Oudinot shook his head. “Thank you my friend, that’s just what I needed: a supernatural story and a damned depressing one at that.”

“Don’t you believe it?”

“Not the hocus-pocus part. The Mysterion legend, the Rumi and Nostradamus mirror and spectacles are old wives’ tales, gossip and rubbish, nothing more.”

“But he did kill her, and then killed himself. And he broke the mirror and the spectacles. Why did he do it?”

“That’s obvious. The poor bastard saw the truth about himself and the countess. He couldn’t live with the shame and dishonor and he blamed her for his downfall. It’s just a matter of conscience, my friend; you don’t need a magic mirror and spectacles to know good from evil and right from wrong.”

At that moment, the two girls they had seen earlier returned from the café’s powder room and walked toward Roland and Olivier. The shorter and younger looking of the pair, a petite bleached blonde spoke first. “Would you gentlemen like some company for the evening?”

A broad grin spread over the Commandant’s face. “Of course, my dear, have a drink with us. I’ll fetch a couple of chairs and call the waiter.”

The older of the two, a tall brunette, sat next to Olivier. She smelled nice and he thought her quite pretty. She looked at his cane, his leg and then at the Croix de guerre on his chest. Her rouged lips curled upward slightly and her dark eyes exuded sympathy.

He thought that she might be just the thing to take the edge off and help him through another night.

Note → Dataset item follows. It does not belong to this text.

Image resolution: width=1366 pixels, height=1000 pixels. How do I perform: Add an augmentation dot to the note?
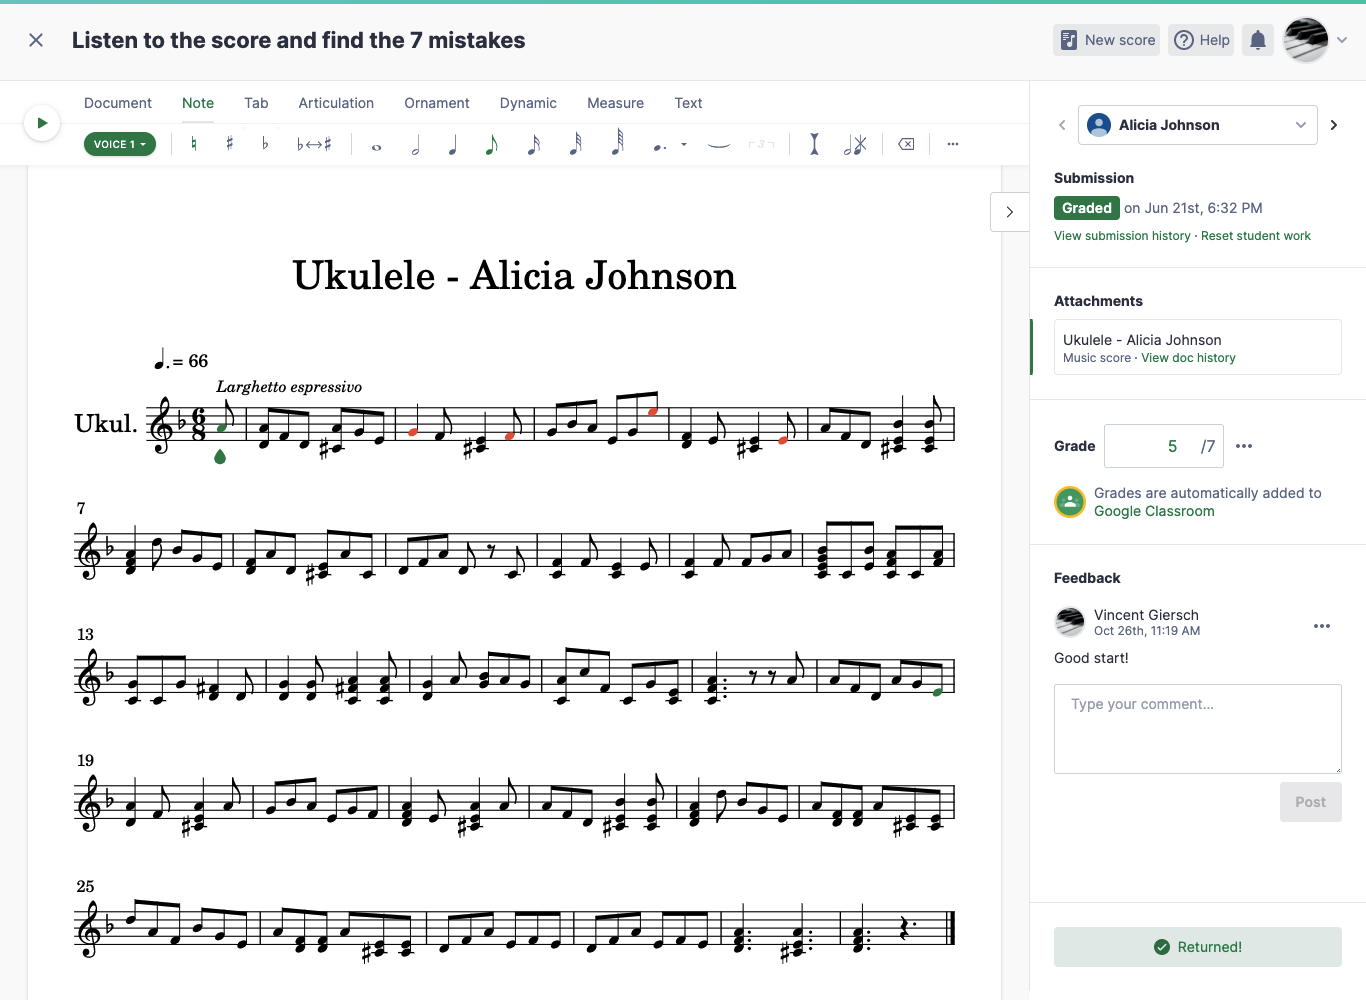[x=656, y=144]
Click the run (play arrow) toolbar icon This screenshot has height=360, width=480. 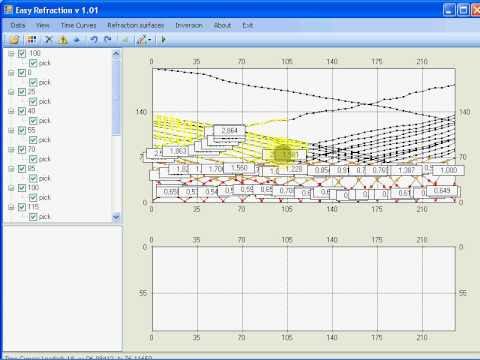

The waiter brought their drinks on a tray and Commandant Oudinot proposed a toast. “Let’s drink to victory.” He lifted his Pernod and ogled the girls. The little peroxide blonde giggled. They emptied their glasses, and Roland turned to Olivier. “Now, it’s your turn, my friend.”

Olivier filled their glasses and made his toast, “To the fallen.” For a moment, Olivier turned and glanced at their reflection in the café window. The fallen: Did Olivier salute those killed in the war, or the damned and dishonored? Roland and the women assumed Olivier meant the honored dead.

They smiled, clinked glasses and drank. Oudinot called the waiter and settled the bill. They got up from the table and walked to the curb where Oudinot hailed a taxi. The car halted with a screech of its brakes. Laughing, the heroes and their ladies piled into the back seat and drove off into the night.